##### Material provided #####

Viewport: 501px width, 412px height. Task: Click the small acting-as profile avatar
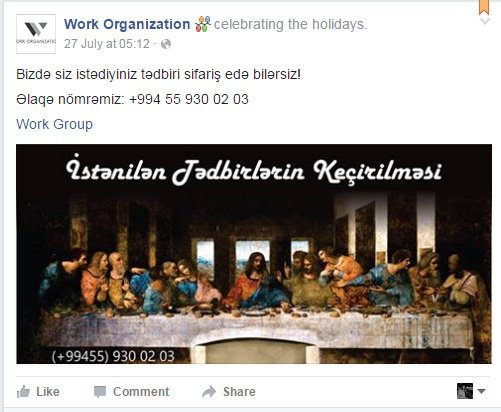pyautogui.click(x=465, y=391)
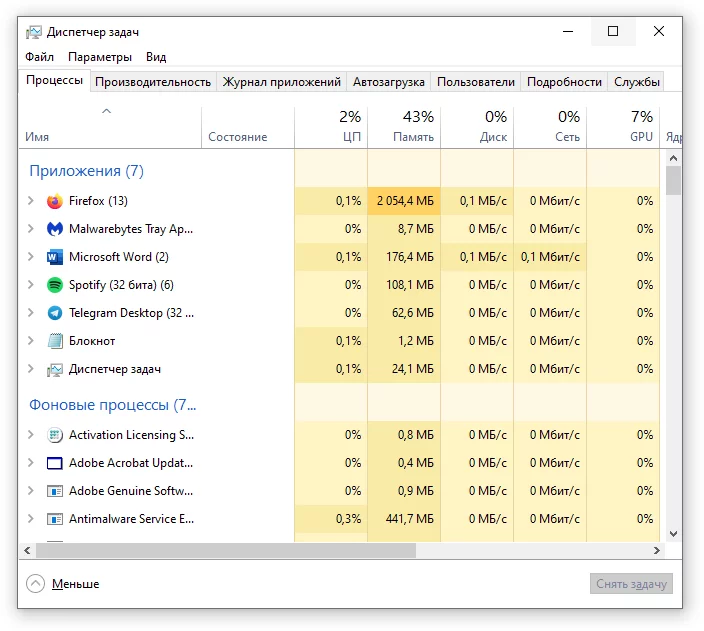Expand the Spotify process group
The width and height of the screenshot is (704, 631).
31,285
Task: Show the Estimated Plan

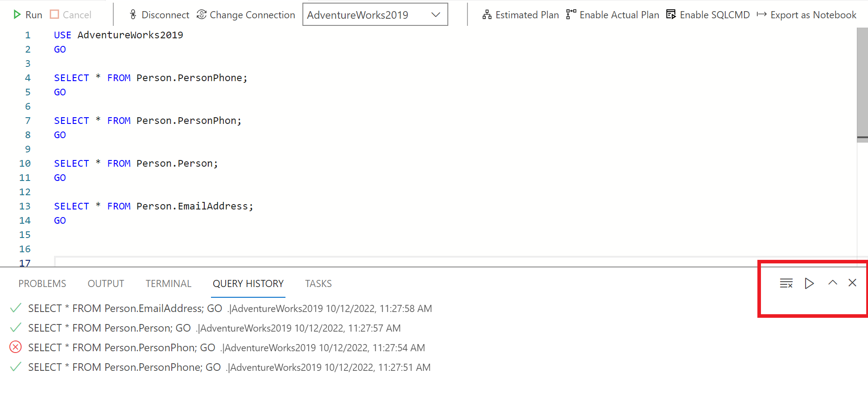Action: pyautogui.click(x=521, y=15)
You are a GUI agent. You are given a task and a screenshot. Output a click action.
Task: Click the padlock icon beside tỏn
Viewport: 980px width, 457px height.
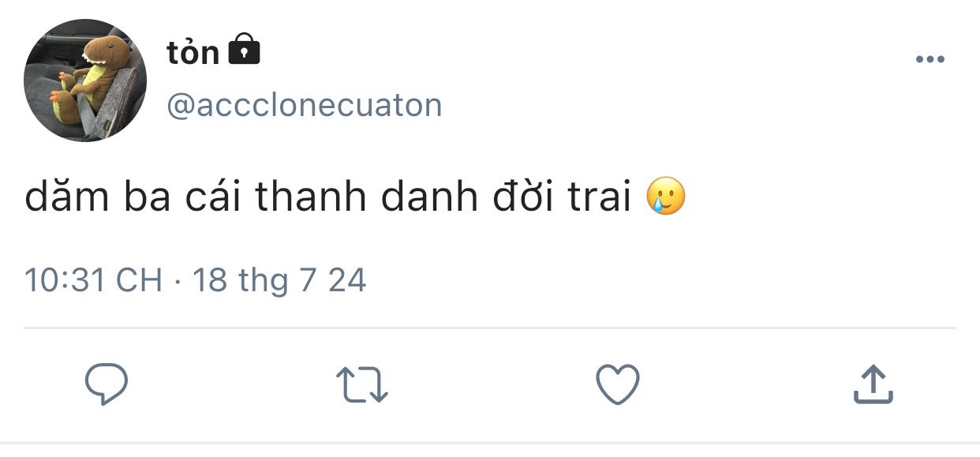[x=244, y=51]
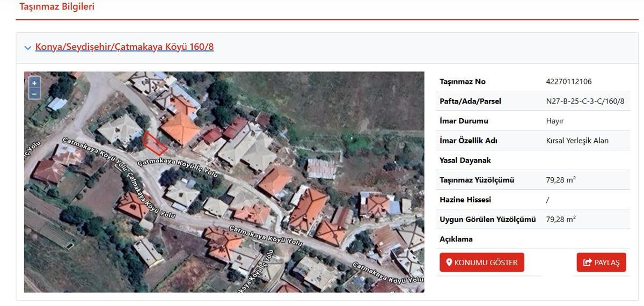Image resolution: width=644 pixels, height=306 pixels.
Task: Click the Hazine Hissesi row label
Action: click(466, 200)
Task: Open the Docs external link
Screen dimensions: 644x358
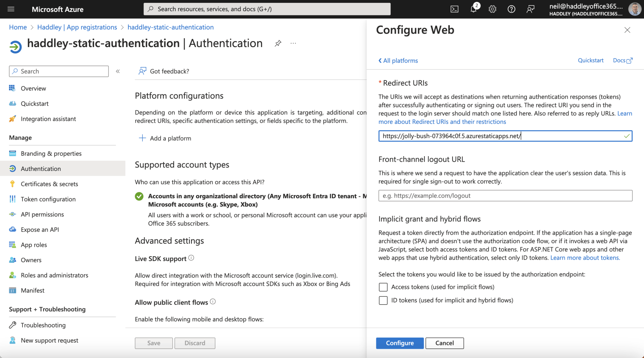Action: tap(622, 60)
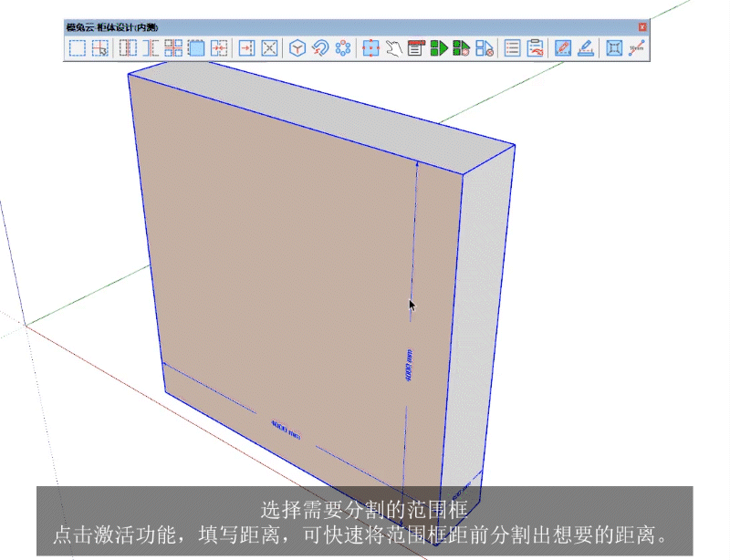Click the blue filled panel icon
This screenshot has width=730, height=560.
196,48
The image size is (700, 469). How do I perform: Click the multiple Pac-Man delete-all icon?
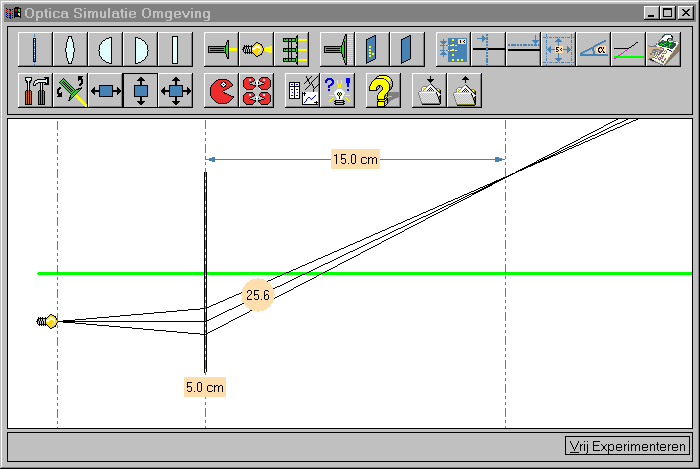[257, 91]
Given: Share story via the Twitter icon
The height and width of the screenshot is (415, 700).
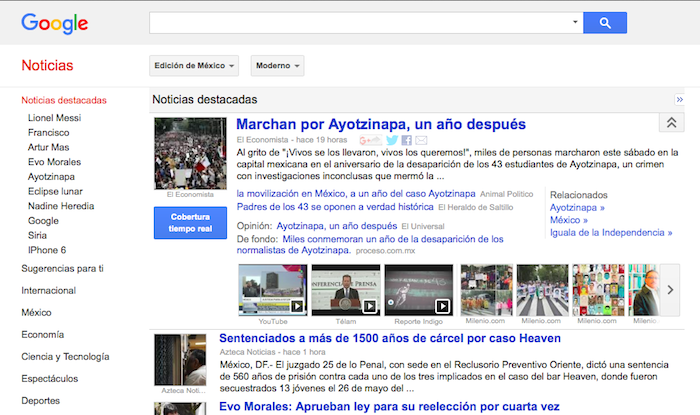Looking at the screenshot, I should (x=392, y=141).
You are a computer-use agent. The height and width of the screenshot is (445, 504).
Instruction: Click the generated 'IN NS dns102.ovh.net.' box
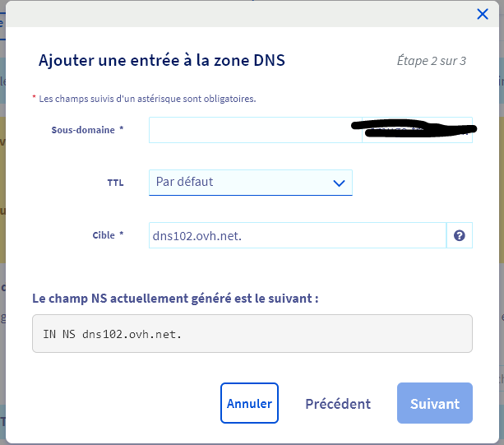coord(252,333)
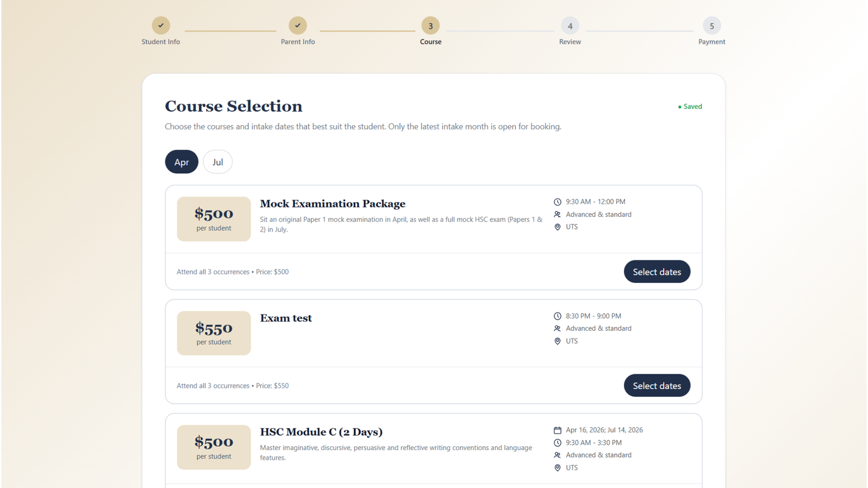Image resolution: width=868 pixels, height=488 pixels.
Task: Click the clock icon for Mock Examination Package
Action: pyautogui.click(x=557, y=202)
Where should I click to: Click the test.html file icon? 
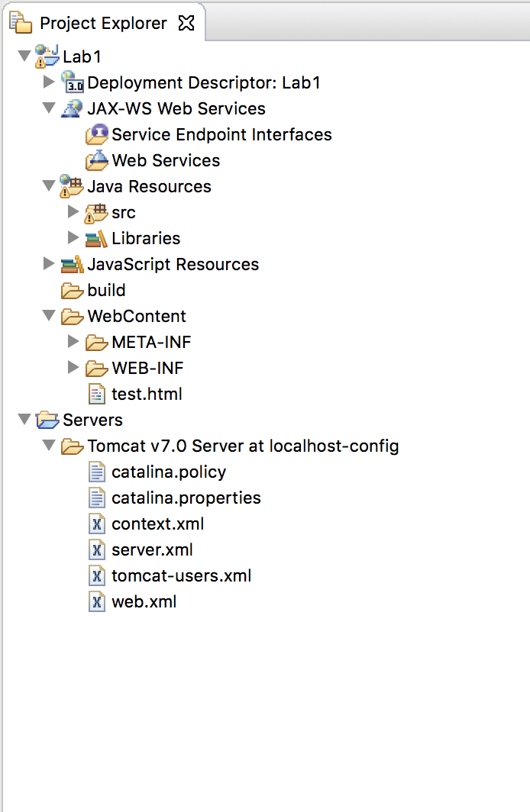point(96,394)
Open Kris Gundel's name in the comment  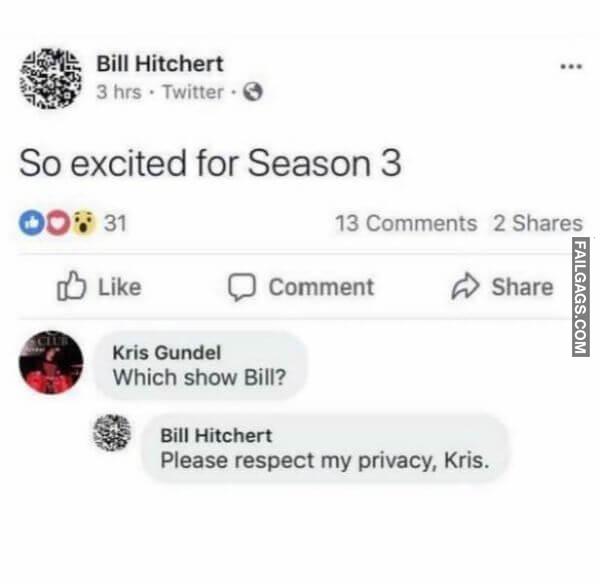tap(167, 352)
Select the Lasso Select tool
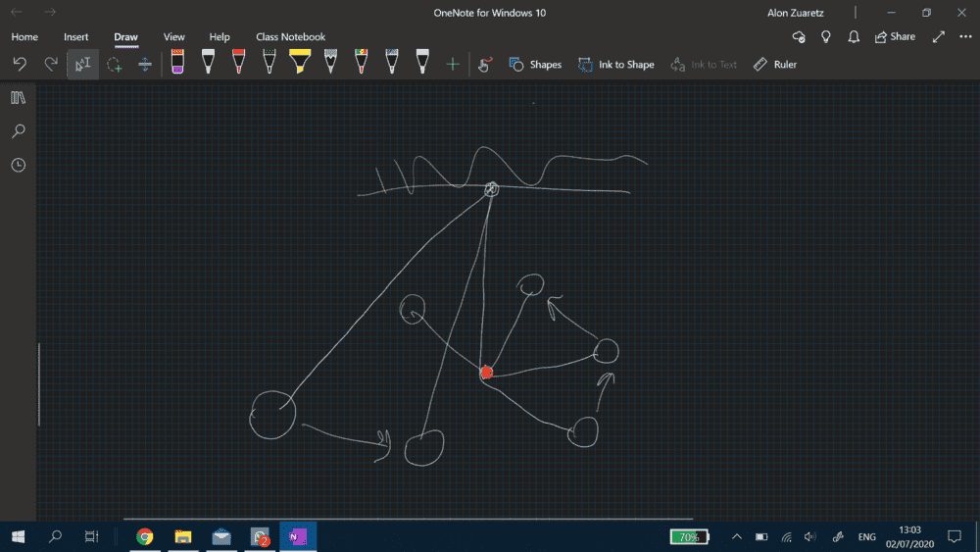Image resolution: width=980 pixels, height=552 pixels. tap(115, 65)
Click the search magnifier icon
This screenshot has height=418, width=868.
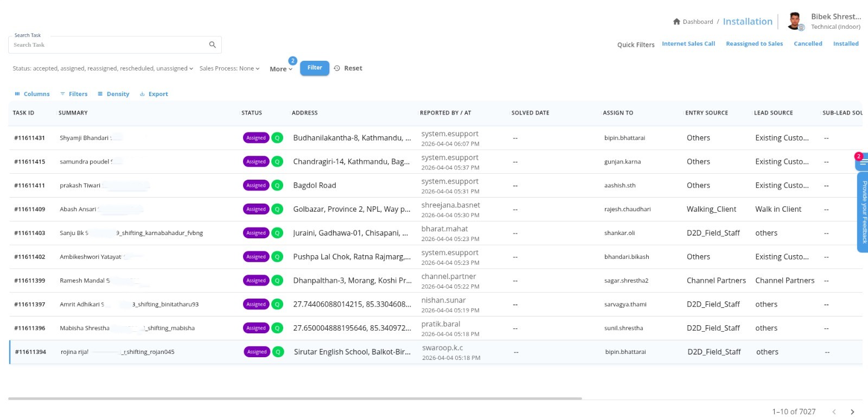point(212,45)
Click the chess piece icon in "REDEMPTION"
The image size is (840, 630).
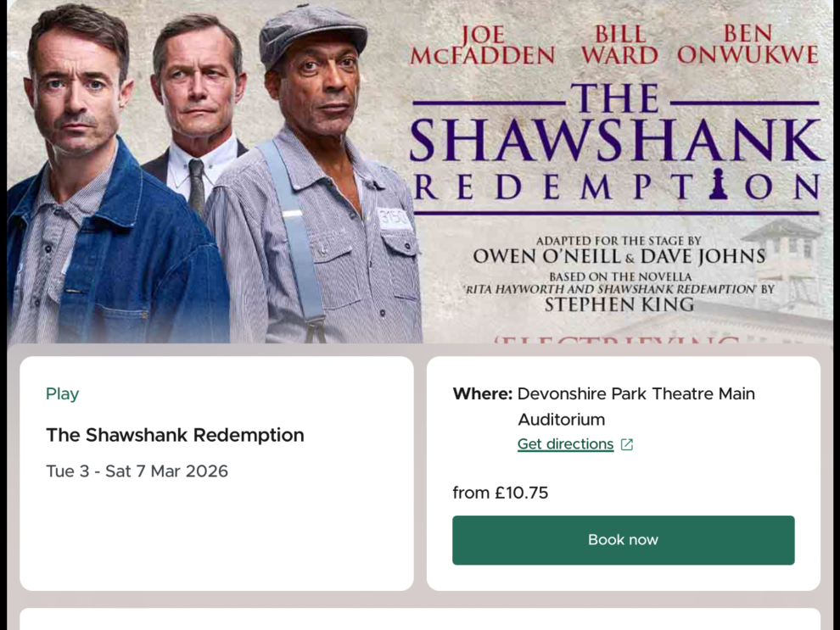click(x=718, y=184)
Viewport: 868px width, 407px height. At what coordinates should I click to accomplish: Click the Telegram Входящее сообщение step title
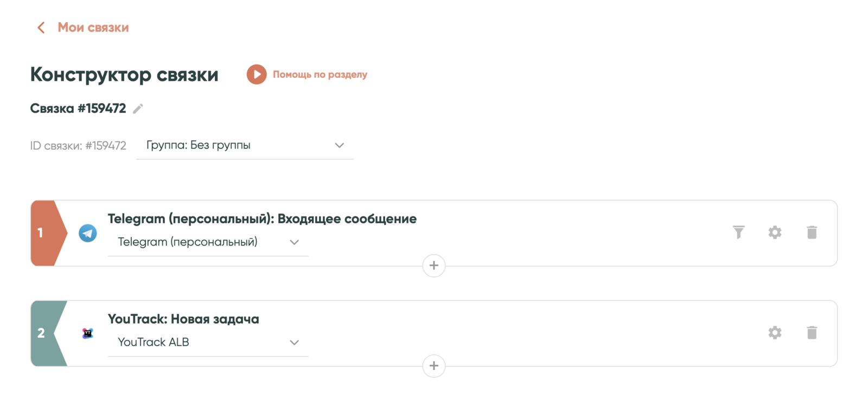tap(262, 219)
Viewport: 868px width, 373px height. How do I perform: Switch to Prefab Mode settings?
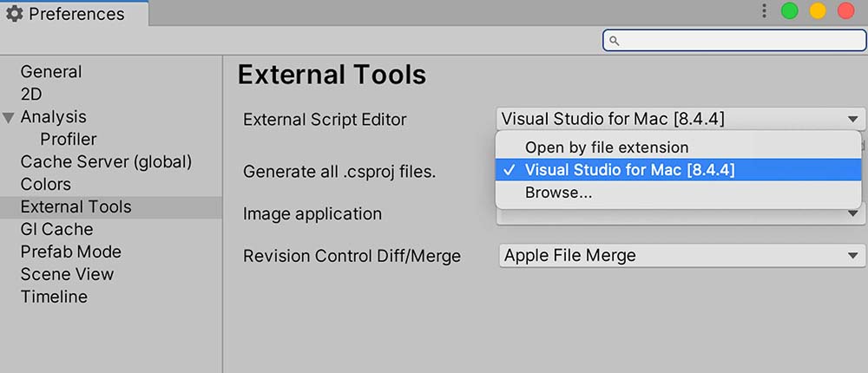tap(71, 252)
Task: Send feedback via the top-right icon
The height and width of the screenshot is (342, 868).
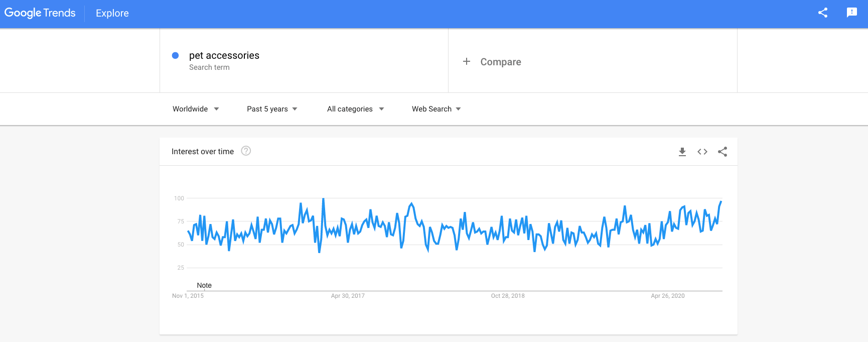Action: (x=851, y=13)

#####

Repeat verbatim the lines from the one holding "Click the search magnifier icon" through the end of the listing above, both ends included, but not the pictures.

Click the search magnifier icon
This screenshot has height=418, width=868.
point(212,45)
Click the chess piece icon in "REDEMPTION"
The image size is (840, 630).
click(x=718, y=184)
Viewport: 868px width, 407px height. At what coordinates should I click to accomplish: Click the Telegram Входящее сообщение step title
tap(262, 219)
Viewport: 868px width, 373px height. How do I perform: Switch to Prefab Mode settings?
tap(71, 252)
Task: Send feedback via the top-right icon
The height and width of the screenshot is (342, 868).
Action: (x=851, y=13)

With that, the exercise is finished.